Take the lines below from the first through the one that contains "Vibrator (33, 36)" and copy them exactly.

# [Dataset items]
::::::

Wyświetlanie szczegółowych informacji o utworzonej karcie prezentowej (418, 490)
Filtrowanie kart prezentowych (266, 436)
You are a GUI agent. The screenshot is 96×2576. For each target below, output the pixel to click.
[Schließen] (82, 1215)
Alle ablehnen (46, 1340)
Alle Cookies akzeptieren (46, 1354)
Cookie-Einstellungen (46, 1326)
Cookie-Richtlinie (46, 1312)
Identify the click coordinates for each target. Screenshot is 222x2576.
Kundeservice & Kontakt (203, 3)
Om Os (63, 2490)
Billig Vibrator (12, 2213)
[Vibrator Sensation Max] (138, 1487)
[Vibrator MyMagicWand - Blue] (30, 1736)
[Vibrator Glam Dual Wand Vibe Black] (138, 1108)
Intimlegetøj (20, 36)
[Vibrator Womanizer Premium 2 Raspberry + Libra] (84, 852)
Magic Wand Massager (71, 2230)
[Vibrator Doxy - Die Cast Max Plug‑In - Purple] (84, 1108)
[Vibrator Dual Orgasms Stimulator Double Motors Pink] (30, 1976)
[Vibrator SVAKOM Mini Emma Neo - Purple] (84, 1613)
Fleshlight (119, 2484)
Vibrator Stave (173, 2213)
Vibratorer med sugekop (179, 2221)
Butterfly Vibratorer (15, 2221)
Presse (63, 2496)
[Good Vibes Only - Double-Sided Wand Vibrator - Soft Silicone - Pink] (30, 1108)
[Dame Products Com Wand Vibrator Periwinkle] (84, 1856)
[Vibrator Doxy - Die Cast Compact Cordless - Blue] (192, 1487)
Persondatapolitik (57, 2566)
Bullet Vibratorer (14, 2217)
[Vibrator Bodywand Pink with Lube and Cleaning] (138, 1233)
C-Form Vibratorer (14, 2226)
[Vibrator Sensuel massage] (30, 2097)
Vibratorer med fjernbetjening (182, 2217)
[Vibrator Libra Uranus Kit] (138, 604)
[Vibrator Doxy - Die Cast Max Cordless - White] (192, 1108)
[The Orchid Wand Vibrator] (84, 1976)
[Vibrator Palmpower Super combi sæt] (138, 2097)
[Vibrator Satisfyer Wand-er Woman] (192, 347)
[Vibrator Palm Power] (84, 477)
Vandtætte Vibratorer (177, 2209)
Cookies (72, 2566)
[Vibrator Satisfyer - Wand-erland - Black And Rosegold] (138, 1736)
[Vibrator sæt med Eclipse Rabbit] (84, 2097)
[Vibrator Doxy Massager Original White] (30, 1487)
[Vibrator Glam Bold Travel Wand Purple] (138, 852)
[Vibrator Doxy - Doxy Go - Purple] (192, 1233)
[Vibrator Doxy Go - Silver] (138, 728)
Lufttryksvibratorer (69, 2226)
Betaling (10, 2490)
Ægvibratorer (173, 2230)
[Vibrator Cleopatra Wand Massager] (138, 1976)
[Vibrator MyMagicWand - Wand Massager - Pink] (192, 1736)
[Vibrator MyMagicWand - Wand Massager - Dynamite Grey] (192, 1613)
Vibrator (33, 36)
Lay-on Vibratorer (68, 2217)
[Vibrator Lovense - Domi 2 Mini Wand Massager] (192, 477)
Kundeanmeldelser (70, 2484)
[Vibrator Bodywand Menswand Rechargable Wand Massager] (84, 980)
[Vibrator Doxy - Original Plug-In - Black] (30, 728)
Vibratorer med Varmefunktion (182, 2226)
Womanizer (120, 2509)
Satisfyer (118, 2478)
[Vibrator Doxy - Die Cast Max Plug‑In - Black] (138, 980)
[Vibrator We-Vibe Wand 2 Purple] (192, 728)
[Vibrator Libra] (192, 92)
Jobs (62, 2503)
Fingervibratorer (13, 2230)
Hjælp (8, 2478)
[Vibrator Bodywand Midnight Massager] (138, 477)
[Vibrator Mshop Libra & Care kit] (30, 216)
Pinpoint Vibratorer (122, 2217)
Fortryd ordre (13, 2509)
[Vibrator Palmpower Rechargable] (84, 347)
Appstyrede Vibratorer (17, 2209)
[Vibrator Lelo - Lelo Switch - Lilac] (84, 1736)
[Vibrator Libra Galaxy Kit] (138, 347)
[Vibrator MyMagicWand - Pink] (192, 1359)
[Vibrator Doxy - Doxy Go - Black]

::::::

# [Exercise solution]
Wyświetlanie szczegółowych informacji o utworzonej karcie prezentowej (418, 490)
Filtrowanie kart prezentowych (266, 436)
You are a GUI agent. The screenshot is 96×2576. For each target below, output the pixel to click.
[Schließen] (82, 1215)
Alle ablehnen (46, 1340)
Alle Cookies akzeptieren (46, 1354)
Cookie-Einstellungen (46, 1326)
Cookie-Richtlinie (46, 1312)
Identify the click coordinates for each target. Screenshot is 222x2576.
Kundeservice & Kontakt (203, 3)
Om Os (63, 2490)
Billig Vibrator (12, 2213)
[Vibrator Sensation Max] (138, 1487)
[Vibrator MyMagicWand - Blue] (30, 1736)
[Vibrator Glam Dual Wand Vibe Black] (138, 1108)
Intimlegetøj (20, 36)
[Vibrator Womanizer Premium 2 Raspberry + Libra] (84, 852)
Magic Wand Massager (71, 2230)
[Vibrator Doxy - Die Cast Max Plug‑In - Purple] (84, 1108)
[Vibrator Dual Orgasms Stimulator Double Motors Pink] (30, 1976)
[Vibrator SVAKOM Mini Emma Neo - Purple] (84, 1613)
Fleshlight (119, 2484)
Vibrator Stave (173, 2213)
Vibratorer med sugekop (179, 2221)
Butterfly Vibratorer (15, 2221)
Presse (63, 2496)
[Good Vibes Only - Double-Sided Wand Vibrator - Soft Silicone - Pink] (30, 1108)
[Dame Products Com Wand Vibrator Periwinkle] (84, 1856)
[Vibrator Doxy - Die Cast Compact Cordless - Blue] (192, 1487)
Persondatapolitik (57, 2566)
Bullet Vibratorer (14, 2217)
[Vibrator Bodywand Pink with Lube and Cleaning] (138, 1233)
C-Form Vibratorer (14, 2226)
[Vibrator Sensuel massage] (30, 2097)
Vibratorer med fjernbetjening (182, 2217)
[Vibrator Libra Uranus Kit] (138, 604)
[Vibrator Doxy - Die Cast Max Cordless - White] (192, 1108)
[The Orchid Wand Vibrator] (84, 1976)
[Vibrator Palmpower Super combi sæt] (138, 2097)
[Vibrator Satisfyer Wand-er Woman] (192, 347)
[Vibrator Palm Power] (84, 477)
Vandtætte Vibratorer (177, 2209)
Cookies (72, 2566)
[Vibrator Satisfyer - Wand-erland - Black And Rosegold] (138, 1736)
[Vibrator sæt med Eclipse Rabbit] (84, 2097)
[Vibrator Doxy Massager Original White] (30, 1487)
[Vibrator Glam Bold Travel Wand Purple] (138, 852)
[Vibrator Doxy - Doxy Go - Purple] (192, 1233)
[Vibrator Doxy Go - Silver] (138, 728)
Lufttryksvibratorer (69, 2226)
Betaling (10, 2490)
Ægvibratorer (173, 2230)
[Vibrator Cleopatra Wand Massager] (138, 1976)
[Vibrator MyMagicWand - Wand Massager - Pink] (192, 1736)
[Vibrator MyMagicWand - Wand Massager - Dynamite Grey] (192, 1613)
Vibrator (33, 36)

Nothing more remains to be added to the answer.